Prezados leitores, na semana passada eu falei sobre algumas das iniciativas tomadas por Philippe d’Orléans (1674-1723) enquanto foi regente da França de 1715 a 1723, e usei o exemplo de sua vida para dar uma lição de moral, alegando que ele poderia ter feito muito mais pelo país e talvez tivesse contribuído para atenuar o desgaste da Monarquia francesa se tivesse vivido mais. E ele teria vivido mais se tivesse cultivado a virtude da temperança, isto é, se tivesse exercido um melhor controle sobre seus apetites. Afinal, a temperança é a sabedoria relativa à determinação do que é moderado e conveniente em relação aos prazeres do homem, o qual deve sopesar os efeitos benéficos e maléficos a curto e a longo prazo de dar vazão a seus apetites e tomar decisões com base na arte da medida do prazer e da dor que eles lhe causam.
Nesta semana, meu foco não será na virtude, mas nas boas maneiras. Porque a verdade é que no ambiente cultural em que se vivia na Europa no século XVIII, com a proliferação de livre-pensadores e de libertinos que caçoavam da religião e das proibições que ela impunha, e se achavam muito inteligentes e criativos ao atacá-la enquanto instituição e enquanto prática, ficava difícil almejar a um comportamento cristão. Todos os preceitos das igrejas haviam perdido a credibilidade quando das repetidas guerras nos séculos XVI e XVII entre católicos e protestantes. Não era possível a homens do mundo, familiarizados com as descobertas científicas de Newton, com as mais recentes especulações filosóficas de Spinoza e Locke, serem criaturas morais que tomavam a Bíblia como a suprema autoridade para decidirem como se comportar. Na falta de rígidos padrões éticos, um homem de sensibilidade e inteligência inventou as boas maneiras e elaborou um manual dirigido a seu filho, como meio de educação do rebento, que ele esperava exercesse cargos no governo como Ministro ou diplomata.

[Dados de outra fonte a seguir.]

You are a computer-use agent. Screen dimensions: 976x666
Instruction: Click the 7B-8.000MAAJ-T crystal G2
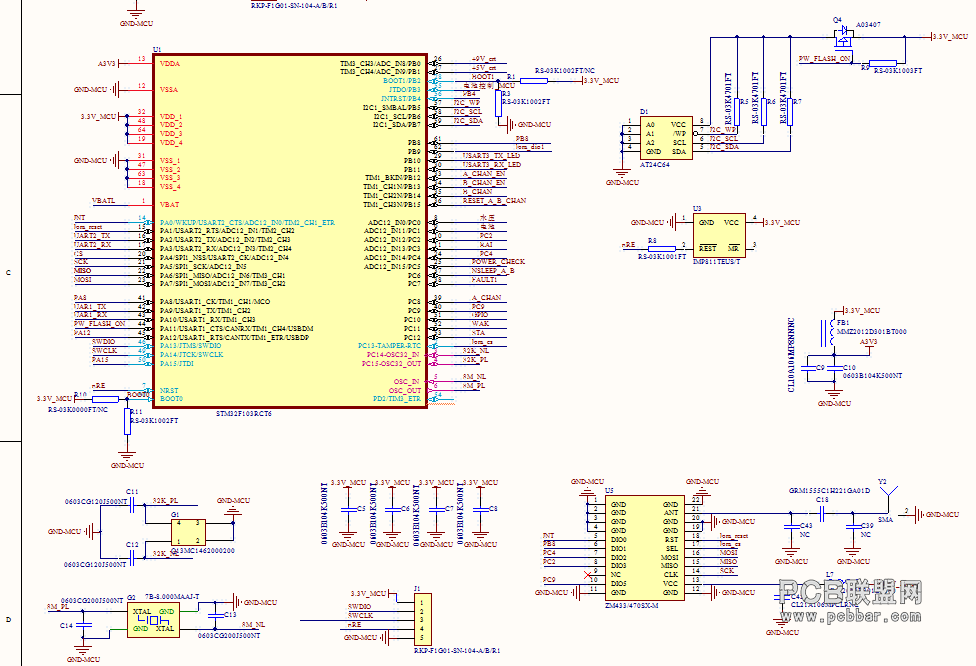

Este homem foi o 4º Conde de Chesterfield, Philip Dorner Stanhope, que foi membro da Câmara dos Lordes (1726), embaixador da Inglaterra na Holanda (1728) e governador-geral da Irlanda (1745-1746), onde criou escolas, estabeleceu indústrias, deu fim à perseguição aos católicos, acabou com a corrupção no governo e administrou com competência e imparcialidade. Apesar dessas realizações, seu principal legado ao mundo foram suas Cartas, publicadas depois de sua morte. Em que pese elas não terem atingido seu objetivo de formarem seu herdeiro para ser um membro da elite governante, já que o moço morreu antes do pai aos 36 anos, sem ter realizado nada digno de nota, as Cartas são uma coletânea de bons conselhos para quem quisesse ter sucesso em um mundo cujas instituições milenares, como a Igreja e a Monarquia, estavam sendo corroídas.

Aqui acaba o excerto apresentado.